Author Interview – Dana Hui Lim

at 4:00 AM

What was the hardest part about writing this book? Reliving the pain all over again, and not just remembering it but turning it over and over in my mind, scene by scene and word by word. I had never thought I would do that; I had never spoken about it to any of my family or even my ex-husband during the years we were together. We all lived through the same terror and did not want to show our mental scars.

How much of the book is realistic? All of it, from the first word to the last. It no doubt contains inaccuracies, but everything is how I remember it. What I can’t do is take the reader there and make them see and smell the Killing Fields, although I’m glad that I can’t. They would never forgive me and they would be right.

Do you have any advice for writers? Write first for yourself, and then see if anyone else is interested.

If you could leave your readers with one bit of wisdom, what would you want it to be? This is not a test. You didn’t exist for almost all of the past and you’ll be dead for almost all of the future. Do something, anything, with the time you have, and do it now.

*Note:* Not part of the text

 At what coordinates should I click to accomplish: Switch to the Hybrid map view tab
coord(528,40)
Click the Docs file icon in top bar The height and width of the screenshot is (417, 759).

What scares you the most? I think the thought that would give me nightmares the most, would be for my daughter to be subjected to the same sort of horror that I experienced during my childhood.

Either that or my annual dream, in which it is exam time and I haven’t studied.

What makes you happiest? Doing what I want, when I want, whether it is helping out at a local shelter for homeless people, traveling across the globe, hiking or snow skiing. The last is a very unusual hobby for my family, as I had never even seen ice until I was 13 or so.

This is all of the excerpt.